This seminar examines how Native Americans, Spaniards, Mexicans, Americans and Mexican Americans have contributed to the shaping of the region encompassing the present border between the U.S. and Mexico. The course will consider demographic, economic, social, political and cultural aspects of the peoples who have inhabited and interacted in this area since the 16th century to approximately the present (ca 2010). Transnational themes that we shall consider include the following: Spanish and American colonization, the Mexican-American War, the 1910 Mexican Revolution, the evolution of frontier societies on each side of the border since the Treaty of Guadalupe (1848), and post-World War II developments. The class will thus address historical processes relating to migration, economic change and state formation, as discourses concerned with individual and group identities are reviewed. Students should have some knowledge of 19th and 20th century American or Mexican history. The course fulfills the advanced seminar requirement for the major and minor, as well as .5 unit of the core course requirement of the Latino/a Studies Concentration. Prerequisite: sophomore standing. Offered every other year.

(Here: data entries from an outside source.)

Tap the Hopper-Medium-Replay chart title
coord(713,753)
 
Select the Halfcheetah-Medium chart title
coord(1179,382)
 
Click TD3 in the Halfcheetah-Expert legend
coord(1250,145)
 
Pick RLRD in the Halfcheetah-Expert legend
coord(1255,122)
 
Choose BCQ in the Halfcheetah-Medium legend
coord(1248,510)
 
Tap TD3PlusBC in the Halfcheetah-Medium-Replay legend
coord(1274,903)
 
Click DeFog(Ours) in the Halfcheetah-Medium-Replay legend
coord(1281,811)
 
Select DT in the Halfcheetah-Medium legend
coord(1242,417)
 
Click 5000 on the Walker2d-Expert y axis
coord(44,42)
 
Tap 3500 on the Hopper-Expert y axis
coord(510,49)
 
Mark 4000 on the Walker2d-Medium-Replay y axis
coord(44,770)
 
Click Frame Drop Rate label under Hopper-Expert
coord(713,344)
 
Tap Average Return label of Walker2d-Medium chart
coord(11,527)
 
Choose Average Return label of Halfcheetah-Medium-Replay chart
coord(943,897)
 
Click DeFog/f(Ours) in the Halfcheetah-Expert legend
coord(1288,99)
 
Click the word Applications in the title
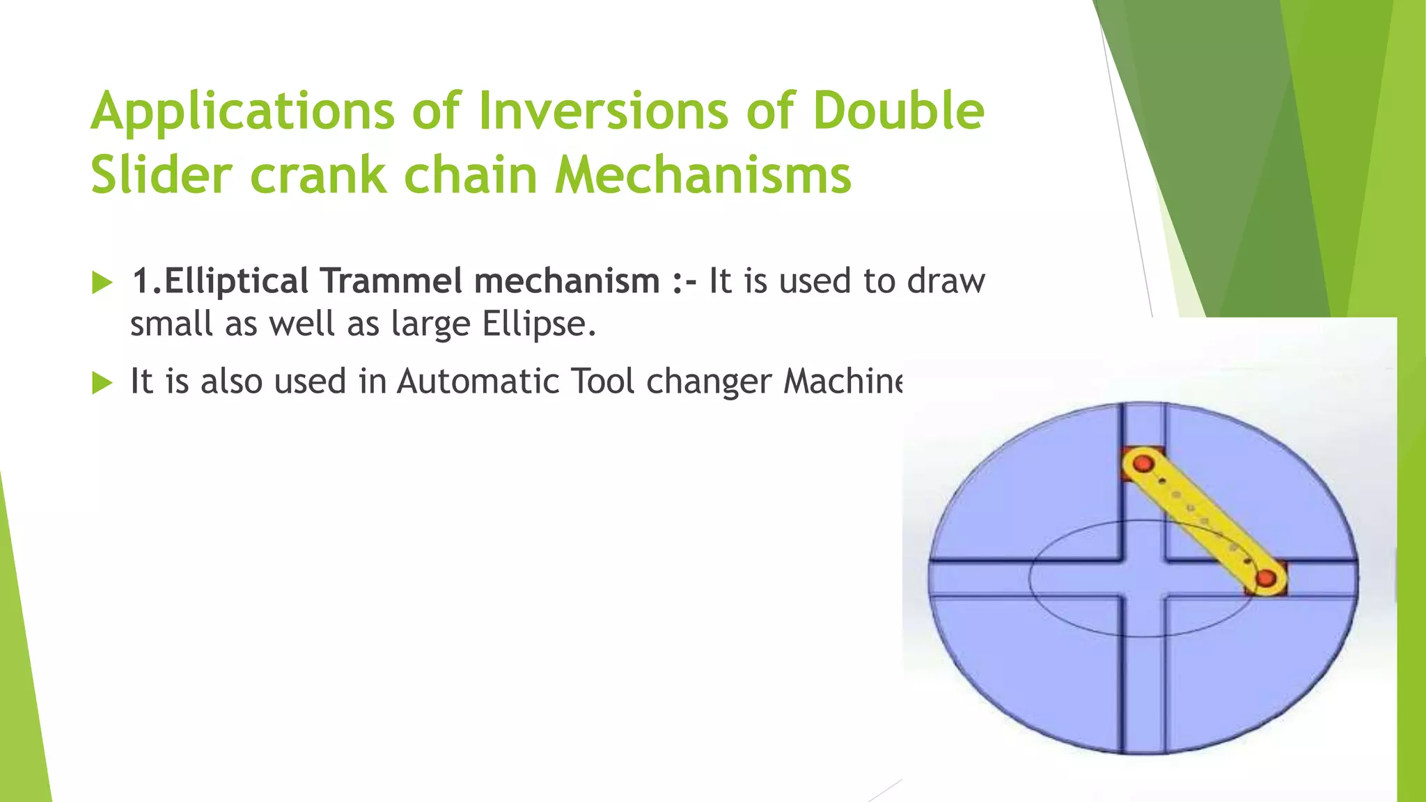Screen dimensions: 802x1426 tap(243, 111)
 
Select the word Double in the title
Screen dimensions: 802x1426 tap(899, 111)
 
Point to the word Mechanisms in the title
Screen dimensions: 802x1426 tap(703, 174)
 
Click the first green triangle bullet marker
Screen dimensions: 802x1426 tap(102, 283)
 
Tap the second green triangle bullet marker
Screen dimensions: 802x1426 tap(102, 382)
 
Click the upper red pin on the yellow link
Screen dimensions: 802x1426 tap(1143, 464)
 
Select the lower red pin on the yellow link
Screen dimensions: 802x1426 tap(1266, 578)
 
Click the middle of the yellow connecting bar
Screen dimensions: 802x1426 tap(1205, 521)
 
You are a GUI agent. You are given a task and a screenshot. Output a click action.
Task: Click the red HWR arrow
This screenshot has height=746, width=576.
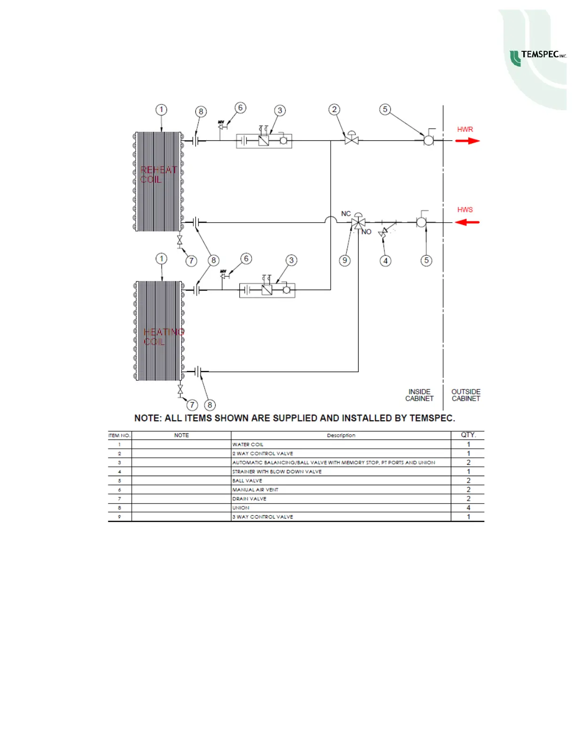[x=467, y=141]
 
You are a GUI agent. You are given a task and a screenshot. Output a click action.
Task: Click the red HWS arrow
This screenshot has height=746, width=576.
[x=467, y=222]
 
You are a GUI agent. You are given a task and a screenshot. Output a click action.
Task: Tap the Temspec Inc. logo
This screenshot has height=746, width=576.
[x=539, y=57]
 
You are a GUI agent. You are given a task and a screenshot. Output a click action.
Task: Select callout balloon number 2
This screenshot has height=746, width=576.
[x=334, y=110]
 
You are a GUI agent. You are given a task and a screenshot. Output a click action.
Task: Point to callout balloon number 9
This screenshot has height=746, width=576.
[x=345, y=260]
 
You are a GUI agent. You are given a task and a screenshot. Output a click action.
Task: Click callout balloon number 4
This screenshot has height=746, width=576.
[x=385, y=260]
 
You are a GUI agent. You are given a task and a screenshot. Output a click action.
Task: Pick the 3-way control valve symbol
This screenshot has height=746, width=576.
[x=359, y=222]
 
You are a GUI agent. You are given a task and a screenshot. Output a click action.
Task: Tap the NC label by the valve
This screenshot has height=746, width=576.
[x=346, y=214]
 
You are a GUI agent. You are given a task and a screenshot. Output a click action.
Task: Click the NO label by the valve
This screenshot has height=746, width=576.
[x=367, y=232]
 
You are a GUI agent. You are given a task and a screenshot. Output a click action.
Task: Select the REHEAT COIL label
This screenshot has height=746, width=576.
[x=158, y=175]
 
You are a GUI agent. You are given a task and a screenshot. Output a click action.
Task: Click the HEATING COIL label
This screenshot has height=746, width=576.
[x=163, y=337]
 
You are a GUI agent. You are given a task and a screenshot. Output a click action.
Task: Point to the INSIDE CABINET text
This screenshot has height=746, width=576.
[x=419, y=395]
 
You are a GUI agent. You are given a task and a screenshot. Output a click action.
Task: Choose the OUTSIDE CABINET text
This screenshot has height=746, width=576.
[x=466, y=395]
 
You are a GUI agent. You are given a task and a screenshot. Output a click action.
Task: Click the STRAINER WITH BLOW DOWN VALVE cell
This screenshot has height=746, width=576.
[x=277, y=471]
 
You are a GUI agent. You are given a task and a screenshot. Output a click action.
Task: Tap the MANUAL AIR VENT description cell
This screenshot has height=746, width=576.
[x=256, y=490]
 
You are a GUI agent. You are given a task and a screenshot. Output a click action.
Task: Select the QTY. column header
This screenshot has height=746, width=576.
[x=468, y=435]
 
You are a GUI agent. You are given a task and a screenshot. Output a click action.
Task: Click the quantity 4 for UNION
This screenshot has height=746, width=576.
[x=468, y=508]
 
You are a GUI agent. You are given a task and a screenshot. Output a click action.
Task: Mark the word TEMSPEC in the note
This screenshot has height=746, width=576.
[x=431, y=418]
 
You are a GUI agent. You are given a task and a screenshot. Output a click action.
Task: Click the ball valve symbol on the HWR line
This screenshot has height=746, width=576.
[x=429, y=140]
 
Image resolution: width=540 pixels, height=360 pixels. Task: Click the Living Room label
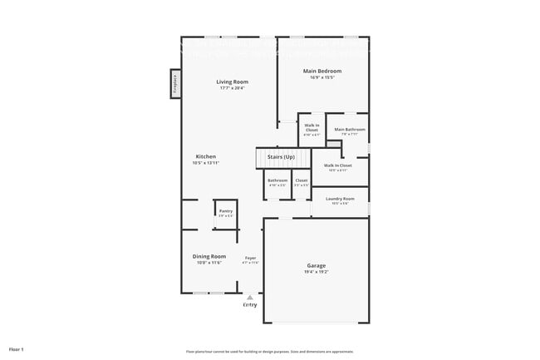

Popular conceptions of globalization often allude to the growing magnitude of global flows and the stunning rapidity with which capital, commodities, culture, information and people now cross national borders. From this characterization, one might conclude that national borders and indeed nation-states themselves are becoming increasingly porous and irrelevant as sources or sites of social regulation and control. This course examines the material reality of border regions and movement across them as a means of interrogating these assumptions and exposing how globalization rescales and reconfigures power differentials in human society but does not eliminate them. It scrutinizes technological, economic, political and ideological forces that facilitate border crossings for some groups of people under particular circumstances, then explores the seemingly contradictory tendency toward border fortification. Topics include: regional trade integration and political economy of border regions; the global sex trade and illegal trafficking of economic migrants; global civil society and sanctuary movements; paramilitary and vigilante border patrols; and the technology of surveillance. This course includes a required off-campus experiential component at the U.S.-Mexico border that takes place during the first week of spring break. This course counts toward the "institutions and change" requirement for the major. Prerequisite: 100-level sociology course or permission of instructor. Offered every other year.
Cultural productions of the U.S.A.–Mexico borderlands is a vast field often underrepresented in undergraduate curricula. Even so, the contributions of writers and artists of the borderlands to literature, visual and public art, cultural theory and political activism are among the richest in the U.S. This course introduces the Mesoamerican concept of nepantla, the ancient philosophy of dwelling in the existential middle space, as an anchor to examine the literature and cultural productions of the U.S.A.-Mexico borderlands. An interdisciplinary methodology combining history, literary analysis, and visual studies, engages with the emancipated selves that Chicanos/as produce at the junction of transnational capitalism, colonial expansion and globalization. This focus on the disruption of global technologies of exclusion, domination, and control offers students the opportunity to look beyond local histories to see new asymmetries produced by transnational systems in the era of globalization. Students will examine how Chicanos, empowered by the rich traditions of their indigenous iconographies, expose the failure of these systems that claim to pursue the betterment of all, while actually remaining indifferent to, or possibly ignorant of, the poor of color and the poor around the globe. Themes explored in the course include: the politics of representation in the borderlands, globalization and the colonial legacies of modernity, and nuanced conceptualizations of transnational borderlands through works by Gloria Anzaldúa, Sandra Cisneros, Guillermo Gómez Peña, Luis Alberto Urrea, Consuelo Jiménez Underwood, Ester Hernández, Alma Lopez, David Botello, and Gregorio Nava. Readings and class discussion will be in English but students may choose to read and write in Spanish when primary and secondary sources are available. Another objective of this course is to offer students opportunities to learn through community engaged-learning. This course fulfills the core course requirement for the Latina/o Studies Concentration. It also counts towards the major in American Studies, International Studies, Women and Gender Studies, Religious Studies and Spanish Area Studies.
This course examines the impact of globalization on feminist discourses that describe the cross-cultural experiences of women. Transnational feminist theories and methodologies destabilize Western feminisms, challenging notions of subjectivity and place and their connections to experiences of race, class, and gender. The course builds on four key concepts: development, democratization, cultural change and colonialism. Because transnational feminisms are represented by the development of women's global movements, the course will consider examples of women's global networks and the ways in which they destabilized concepts such as citizenship and rights. We also will examine how transnational feminisms have influenced women's productions in the fields of literature and art. Key questions include: How does the history of global feminisms affect local women's movements? What specific issues have galvanized women's movements across national and regional borders? How do feminism and critiques of colonialism and imperialism intersect? What role might feminist agendas play in addressing current global concerns? How do transnational feminisms build and sustain communities and connections to further their agendas? Prerequisite: Any WGS course or permission of instructor. Offered every other year.